RECORDS =>
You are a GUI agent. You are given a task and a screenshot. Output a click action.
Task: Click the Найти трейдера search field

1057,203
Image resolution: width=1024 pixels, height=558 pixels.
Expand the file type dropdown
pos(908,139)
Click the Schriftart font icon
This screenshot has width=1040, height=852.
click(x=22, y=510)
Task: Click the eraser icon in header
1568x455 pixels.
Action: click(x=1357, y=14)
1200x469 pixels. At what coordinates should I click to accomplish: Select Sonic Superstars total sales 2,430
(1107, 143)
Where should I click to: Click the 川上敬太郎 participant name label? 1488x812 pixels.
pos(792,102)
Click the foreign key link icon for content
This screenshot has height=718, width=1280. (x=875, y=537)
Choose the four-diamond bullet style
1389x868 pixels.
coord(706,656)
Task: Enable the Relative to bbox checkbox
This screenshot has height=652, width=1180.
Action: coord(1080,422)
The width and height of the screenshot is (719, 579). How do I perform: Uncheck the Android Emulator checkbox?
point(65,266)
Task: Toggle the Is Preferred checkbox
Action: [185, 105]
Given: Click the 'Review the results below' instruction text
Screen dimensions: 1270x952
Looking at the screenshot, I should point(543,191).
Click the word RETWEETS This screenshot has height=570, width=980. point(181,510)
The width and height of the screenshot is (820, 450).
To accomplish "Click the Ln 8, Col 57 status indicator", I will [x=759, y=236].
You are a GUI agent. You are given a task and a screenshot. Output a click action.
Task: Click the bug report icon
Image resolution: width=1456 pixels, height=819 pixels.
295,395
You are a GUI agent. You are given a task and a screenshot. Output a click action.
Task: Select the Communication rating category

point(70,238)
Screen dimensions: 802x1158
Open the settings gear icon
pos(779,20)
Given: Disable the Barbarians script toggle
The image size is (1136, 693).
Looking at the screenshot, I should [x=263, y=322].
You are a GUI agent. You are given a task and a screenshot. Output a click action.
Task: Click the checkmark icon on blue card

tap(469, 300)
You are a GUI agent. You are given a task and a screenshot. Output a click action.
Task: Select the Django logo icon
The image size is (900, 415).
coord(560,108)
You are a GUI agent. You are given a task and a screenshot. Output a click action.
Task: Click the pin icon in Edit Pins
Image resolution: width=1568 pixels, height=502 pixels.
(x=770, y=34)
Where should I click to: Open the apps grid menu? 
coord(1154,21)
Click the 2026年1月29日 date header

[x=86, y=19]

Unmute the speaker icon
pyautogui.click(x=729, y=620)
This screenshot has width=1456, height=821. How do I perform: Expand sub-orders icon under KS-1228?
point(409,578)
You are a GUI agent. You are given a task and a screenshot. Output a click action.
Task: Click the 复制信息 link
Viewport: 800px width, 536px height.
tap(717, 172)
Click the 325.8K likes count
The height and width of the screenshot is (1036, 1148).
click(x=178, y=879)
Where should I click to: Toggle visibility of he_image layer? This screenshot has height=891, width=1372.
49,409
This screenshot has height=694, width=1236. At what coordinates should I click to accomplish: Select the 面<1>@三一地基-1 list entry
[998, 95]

WHAT IS NEEDED => Give again, unchanged, the lines running from the top of the material above through the line that has "Task: Enable the Relative to bbox checkbox", and nothing more.

RESPONSE AREA =>
You are a GUI agent. You are given a task and a screenshot. Output a click action.
Task: Click the Найти трейдера search field

1057,203
Image resolution: width=1024 pixels, height=558 pixels.
Expand the file type dropdown
pos(908,139)
Click the Schriftart font icon
This screenshot has width=1040, height=852.
click(x=22, y=510)
Task: Click the eraser icon in header
1568x455 pixels.
Action: click(x=1357, y=14)
1200x469 pixels. At what coordinates should I click to accomplish: Select Sonic Superstars total sales 2,430
(1107, 143)
Where should I click to: Click the 川上敬太郎 participant name label? 1488x812 pixels.
pos(792,102)
Click the foreign key link icon for content
This screenshot has height=718, width=1280. (x=875, y=537)
Choose the four-diamond bullet style
1389x868 pixels.
coord(706,656)
Task: Enable the Relative to bbox checkbox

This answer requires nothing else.